◆ STATED EXERCISE ◆
Locate every line in the records that contains the string "Task" and copy each such line. Matching is case-sensitive.

◆ DATA FOR PROCESSING ◆

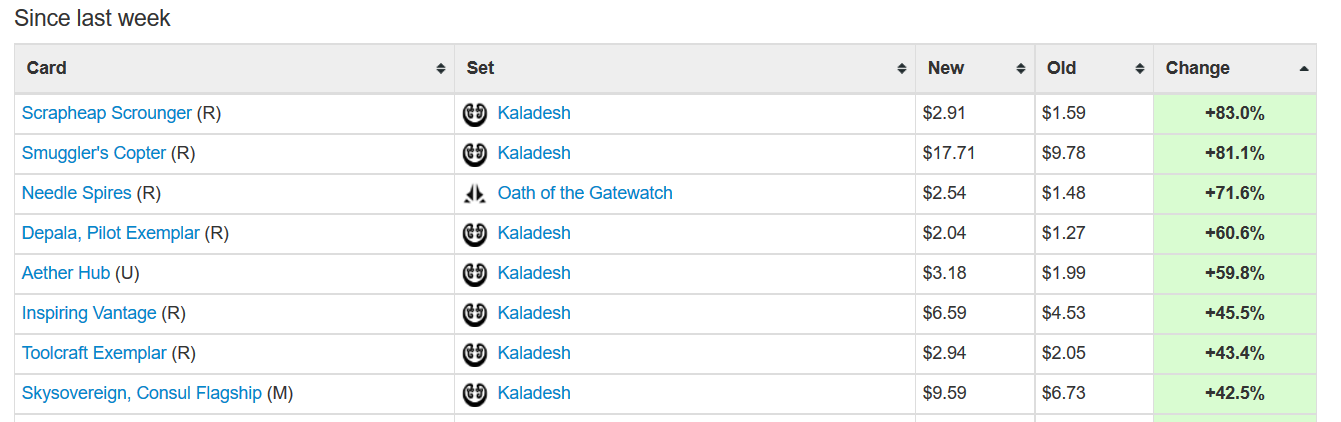Screen dimensions: 1341x422
Task: Open Smuggler's Copter card page
Action: [94, 153]
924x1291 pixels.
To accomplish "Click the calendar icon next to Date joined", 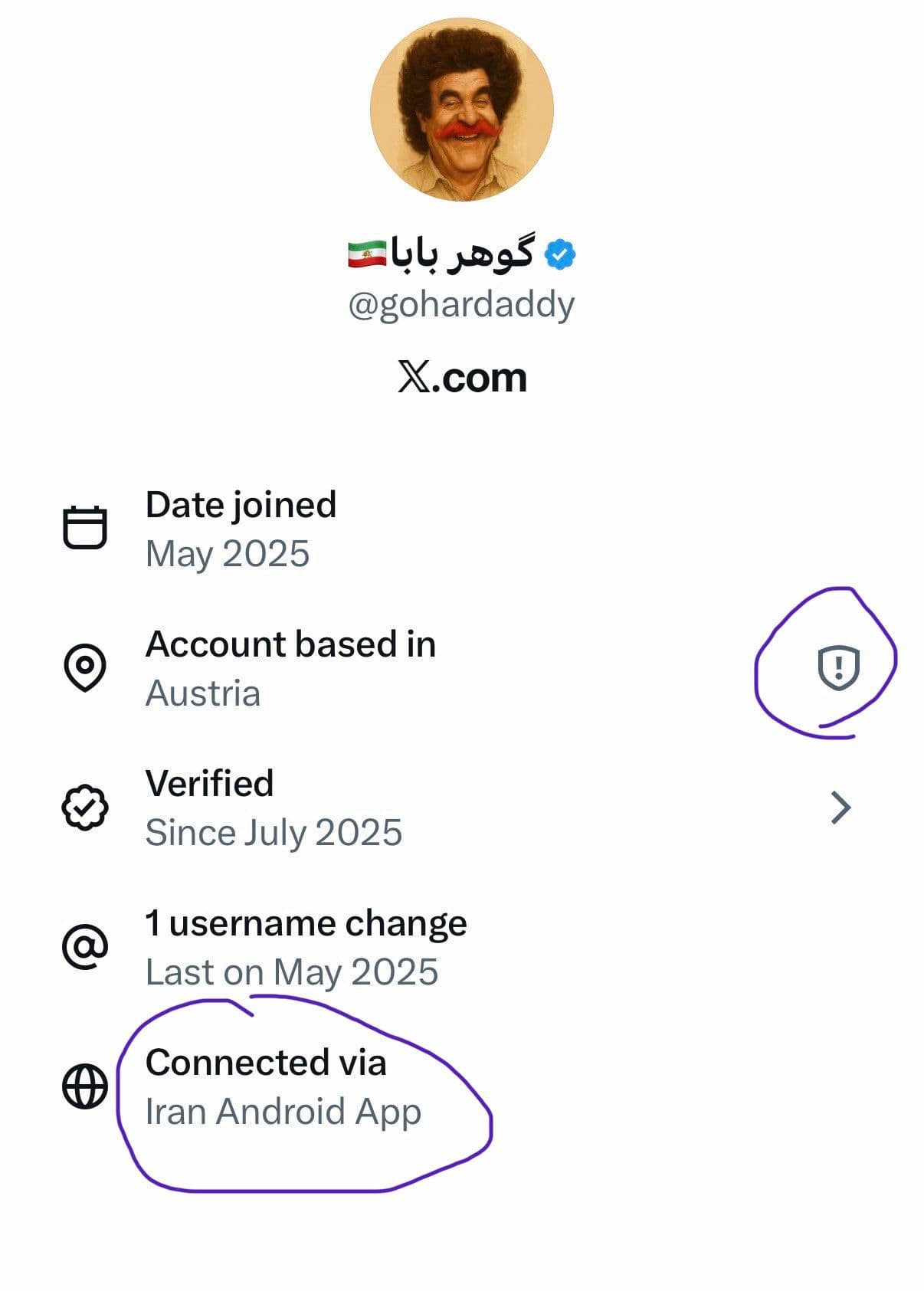I will click(x=84, y=528).
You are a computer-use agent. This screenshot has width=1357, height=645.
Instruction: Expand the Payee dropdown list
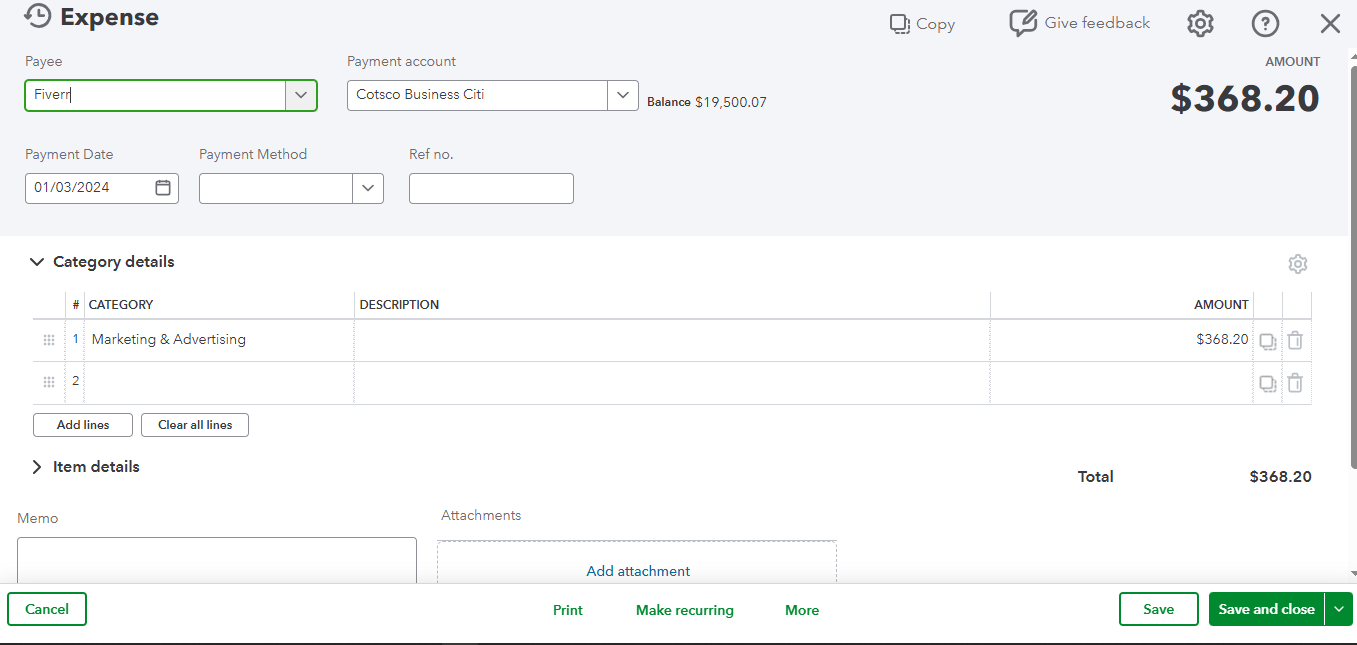(x=300, y=95)
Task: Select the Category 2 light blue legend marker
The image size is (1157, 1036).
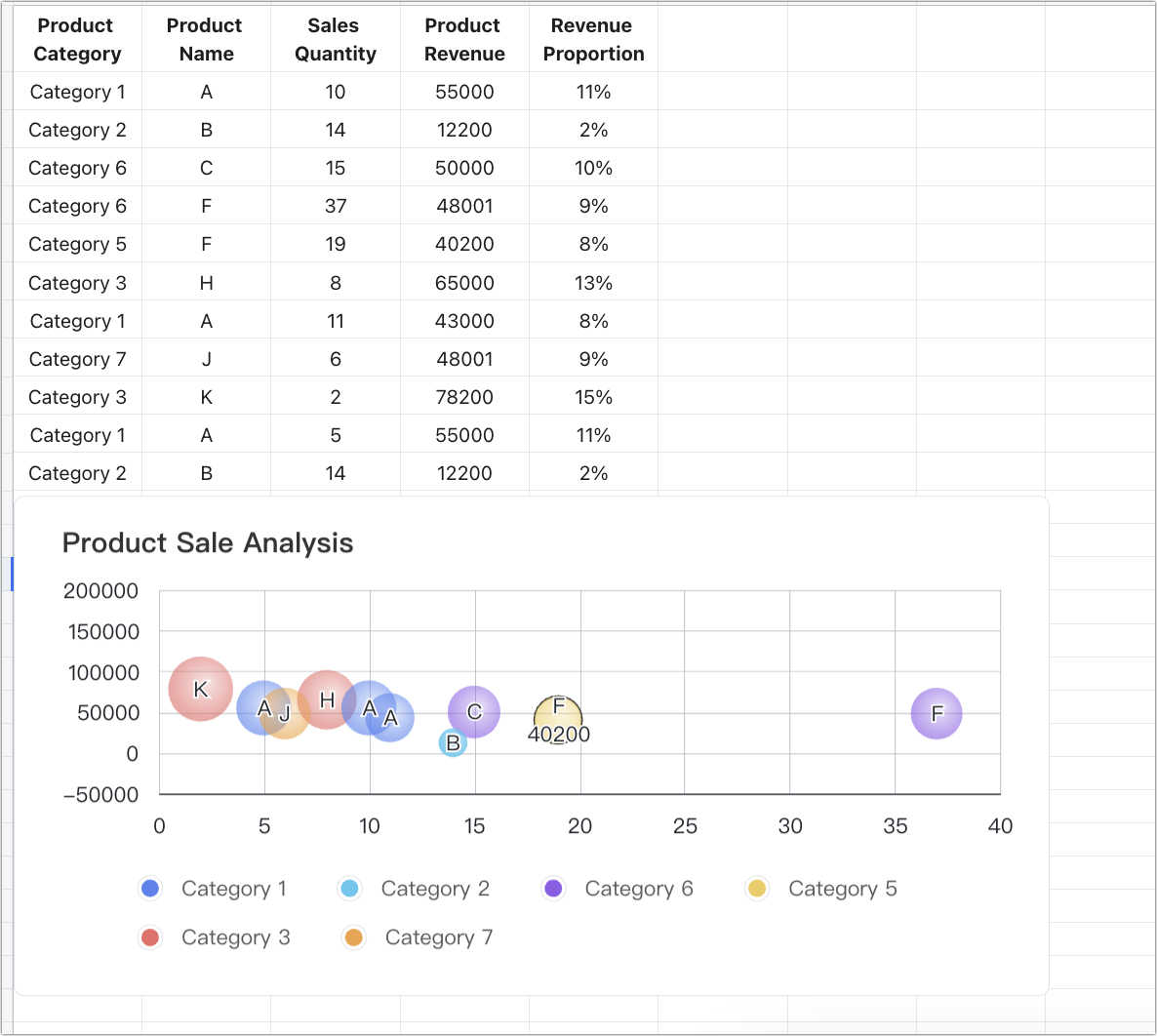Action: [x=348, y=889]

◆ WRITTEN ANSWER ◆
Task: Open Smuggler's Copter card page
Task: Select the Category 2 light blue legend marker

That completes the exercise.